I ask Fukunaga how he felt, being on the other side of what had to be an agonizing prospect for himself and his film’s backers: make a traditional deal that might result in a small theatrical showing — the movie, about the initiation of a child soldier in Africa, is sober stuff — or making the Netflix deal, which will allow for more than enough theaters to qualify for awards, but also brings that movie to a potential audience of 65 million or more Netflix subscribers all over the globe.
“This is the exact conversation my producers and I had when the deal was coming together,” Fukunaga said. “It is important for me for this film to be perceived as a theatrical, but there’s no denying the power and number of Netflix households. The amount of people that will ultimately see the film, with Netflix’s marketing muscle behind it, is huge. Prestige film distributors need to see results at the box office quickly to keep that movie in theaters. Netflix just has a completely different model.”
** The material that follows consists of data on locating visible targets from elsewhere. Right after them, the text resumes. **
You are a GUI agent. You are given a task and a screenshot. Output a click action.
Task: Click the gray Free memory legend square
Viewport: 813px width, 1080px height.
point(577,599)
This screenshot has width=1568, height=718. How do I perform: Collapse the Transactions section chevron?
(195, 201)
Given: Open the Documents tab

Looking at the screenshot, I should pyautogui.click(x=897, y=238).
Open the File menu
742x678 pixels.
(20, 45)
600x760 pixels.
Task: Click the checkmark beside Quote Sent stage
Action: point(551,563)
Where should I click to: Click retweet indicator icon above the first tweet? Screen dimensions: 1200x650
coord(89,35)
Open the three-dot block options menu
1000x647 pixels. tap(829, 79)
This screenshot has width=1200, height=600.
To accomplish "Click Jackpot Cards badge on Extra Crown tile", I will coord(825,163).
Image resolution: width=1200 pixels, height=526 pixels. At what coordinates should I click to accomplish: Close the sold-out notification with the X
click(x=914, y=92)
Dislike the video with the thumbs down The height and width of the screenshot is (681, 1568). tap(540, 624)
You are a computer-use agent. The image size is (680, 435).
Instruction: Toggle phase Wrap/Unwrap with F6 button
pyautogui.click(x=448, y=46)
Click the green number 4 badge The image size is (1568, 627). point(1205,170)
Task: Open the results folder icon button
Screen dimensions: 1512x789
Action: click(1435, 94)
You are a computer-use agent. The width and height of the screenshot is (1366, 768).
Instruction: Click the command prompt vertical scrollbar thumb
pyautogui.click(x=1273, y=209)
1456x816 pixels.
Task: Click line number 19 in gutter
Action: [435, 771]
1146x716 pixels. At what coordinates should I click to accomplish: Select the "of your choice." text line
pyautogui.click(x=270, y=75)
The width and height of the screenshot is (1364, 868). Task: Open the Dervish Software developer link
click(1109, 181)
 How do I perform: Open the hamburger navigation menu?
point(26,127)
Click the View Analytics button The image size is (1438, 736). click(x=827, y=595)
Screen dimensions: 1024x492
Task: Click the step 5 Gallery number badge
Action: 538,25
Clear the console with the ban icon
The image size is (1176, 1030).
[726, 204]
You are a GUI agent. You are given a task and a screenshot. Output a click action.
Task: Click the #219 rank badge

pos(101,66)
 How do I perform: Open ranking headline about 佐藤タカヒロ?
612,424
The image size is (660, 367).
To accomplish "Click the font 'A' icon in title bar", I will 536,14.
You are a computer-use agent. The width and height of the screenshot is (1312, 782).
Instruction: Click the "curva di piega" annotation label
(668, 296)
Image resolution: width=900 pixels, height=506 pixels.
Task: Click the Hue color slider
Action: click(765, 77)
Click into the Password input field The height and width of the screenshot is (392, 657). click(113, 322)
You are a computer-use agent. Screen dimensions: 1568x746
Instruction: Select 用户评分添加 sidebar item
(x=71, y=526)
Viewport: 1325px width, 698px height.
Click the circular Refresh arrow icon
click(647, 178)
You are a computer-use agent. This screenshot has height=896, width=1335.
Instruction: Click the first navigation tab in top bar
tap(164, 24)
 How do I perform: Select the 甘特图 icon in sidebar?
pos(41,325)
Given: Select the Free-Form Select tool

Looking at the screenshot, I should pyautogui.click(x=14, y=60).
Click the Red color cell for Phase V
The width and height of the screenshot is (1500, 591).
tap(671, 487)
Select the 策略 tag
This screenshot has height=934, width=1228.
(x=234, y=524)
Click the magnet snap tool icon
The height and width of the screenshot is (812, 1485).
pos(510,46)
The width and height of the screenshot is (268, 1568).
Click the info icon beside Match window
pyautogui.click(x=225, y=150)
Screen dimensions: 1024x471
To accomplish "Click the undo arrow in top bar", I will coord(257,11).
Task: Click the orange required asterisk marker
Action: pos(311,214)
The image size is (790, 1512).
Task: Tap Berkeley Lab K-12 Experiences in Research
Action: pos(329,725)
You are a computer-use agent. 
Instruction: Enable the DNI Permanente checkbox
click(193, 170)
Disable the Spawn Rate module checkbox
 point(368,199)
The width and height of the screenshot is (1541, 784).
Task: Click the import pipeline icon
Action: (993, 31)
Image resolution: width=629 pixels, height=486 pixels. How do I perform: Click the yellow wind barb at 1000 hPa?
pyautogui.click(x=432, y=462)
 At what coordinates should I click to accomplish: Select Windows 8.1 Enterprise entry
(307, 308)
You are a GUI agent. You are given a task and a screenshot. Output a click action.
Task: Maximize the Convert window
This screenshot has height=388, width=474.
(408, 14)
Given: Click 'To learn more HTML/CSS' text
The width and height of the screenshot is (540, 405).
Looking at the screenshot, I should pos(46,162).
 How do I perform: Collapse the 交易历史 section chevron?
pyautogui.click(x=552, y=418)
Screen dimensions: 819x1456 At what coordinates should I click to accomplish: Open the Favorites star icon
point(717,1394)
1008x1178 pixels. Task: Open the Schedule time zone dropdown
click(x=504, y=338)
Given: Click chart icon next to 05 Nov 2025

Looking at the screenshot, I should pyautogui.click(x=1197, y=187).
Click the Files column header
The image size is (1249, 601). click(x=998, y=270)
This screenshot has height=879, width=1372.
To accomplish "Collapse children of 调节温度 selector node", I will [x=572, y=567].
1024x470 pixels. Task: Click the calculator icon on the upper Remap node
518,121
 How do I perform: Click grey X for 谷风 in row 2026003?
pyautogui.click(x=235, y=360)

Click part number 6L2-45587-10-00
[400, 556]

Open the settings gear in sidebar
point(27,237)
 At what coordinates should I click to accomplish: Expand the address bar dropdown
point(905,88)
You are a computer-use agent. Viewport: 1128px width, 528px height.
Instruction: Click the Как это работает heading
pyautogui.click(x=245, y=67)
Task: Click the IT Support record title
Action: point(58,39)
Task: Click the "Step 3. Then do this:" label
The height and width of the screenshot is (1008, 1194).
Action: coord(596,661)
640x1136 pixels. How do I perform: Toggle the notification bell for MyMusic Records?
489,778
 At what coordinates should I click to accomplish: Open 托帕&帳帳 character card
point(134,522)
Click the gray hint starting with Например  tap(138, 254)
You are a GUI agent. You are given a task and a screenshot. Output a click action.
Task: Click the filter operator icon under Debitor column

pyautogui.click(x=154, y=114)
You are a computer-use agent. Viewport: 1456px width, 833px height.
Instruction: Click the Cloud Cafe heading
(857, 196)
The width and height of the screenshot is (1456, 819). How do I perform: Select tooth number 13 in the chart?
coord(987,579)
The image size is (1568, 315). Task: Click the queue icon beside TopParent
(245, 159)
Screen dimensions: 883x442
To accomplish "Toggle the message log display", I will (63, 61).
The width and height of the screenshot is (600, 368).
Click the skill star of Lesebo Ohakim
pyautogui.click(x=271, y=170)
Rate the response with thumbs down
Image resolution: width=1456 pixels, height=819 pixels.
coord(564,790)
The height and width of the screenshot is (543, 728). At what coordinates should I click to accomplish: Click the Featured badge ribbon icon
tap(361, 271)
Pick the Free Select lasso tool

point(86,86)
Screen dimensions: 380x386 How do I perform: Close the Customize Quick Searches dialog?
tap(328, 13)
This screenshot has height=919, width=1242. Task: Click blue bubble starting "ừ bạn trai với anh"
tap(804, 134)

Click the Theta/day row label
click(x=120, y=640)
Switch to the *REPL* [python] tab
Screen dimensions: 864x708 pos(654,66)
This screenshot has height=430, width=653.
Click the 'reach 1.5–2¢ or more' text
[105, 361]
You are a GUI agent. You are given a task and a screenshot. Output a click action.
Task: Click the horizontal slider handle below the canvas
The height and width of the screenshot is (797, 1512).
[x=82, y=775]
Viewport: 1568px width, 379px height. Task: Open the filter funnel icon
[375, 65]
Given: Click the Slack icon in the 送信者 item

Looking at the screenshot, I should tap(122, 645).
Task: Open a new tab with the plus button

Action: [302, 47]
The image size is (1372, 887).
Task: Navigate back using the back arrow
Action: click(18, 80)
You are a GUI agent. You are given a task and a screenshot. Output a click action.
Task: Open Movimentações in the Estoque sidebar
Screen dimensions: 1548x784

Good news for sellers came with yesterday’s revelation that David Glasser will stay another three years as The Weinstein Company’s COO/president six weeks after resigning and close to taking a job to launch DreamWorks Animation into the live-action space or to start a company with hedge fund money. Co-chairman Bob Weinstein told me that as result of Glasser staying, he and Harvey Weinstein are preparing to sign new deals, and their board of directors has promised to loosen up the purse strings that had been a lingering question. If they see a movie they love, Weinstein said, they will be as aggressive as ever. This is the same company that bought the John Carney film Can A Song Save Your Life for $7 million a couple festivals ago. When they are spending, it seems to stimulate festival dealmaking.
Buyers say, as they always do coming in, they are determined to be judicious and disciplined and not falling victim to festival fever. It seems to happen at every festival. Toronto crowds love movies and sometimes these premieres play through the roof. It skews judgment. Like when everyone came out of a premiere of the Chris Rock-directed Top Five that attendees said played “like a rock concert,” and went right into bidding. By the end, Paramount bought it for around $15 million. Now, the studio was light on its own productions and needed a film and could absorb the P&A needed for a wide release. If it made money at the end of the day with a $25 million total gross, it was minimal. A major studio can bear that, but prestige distributors cannot.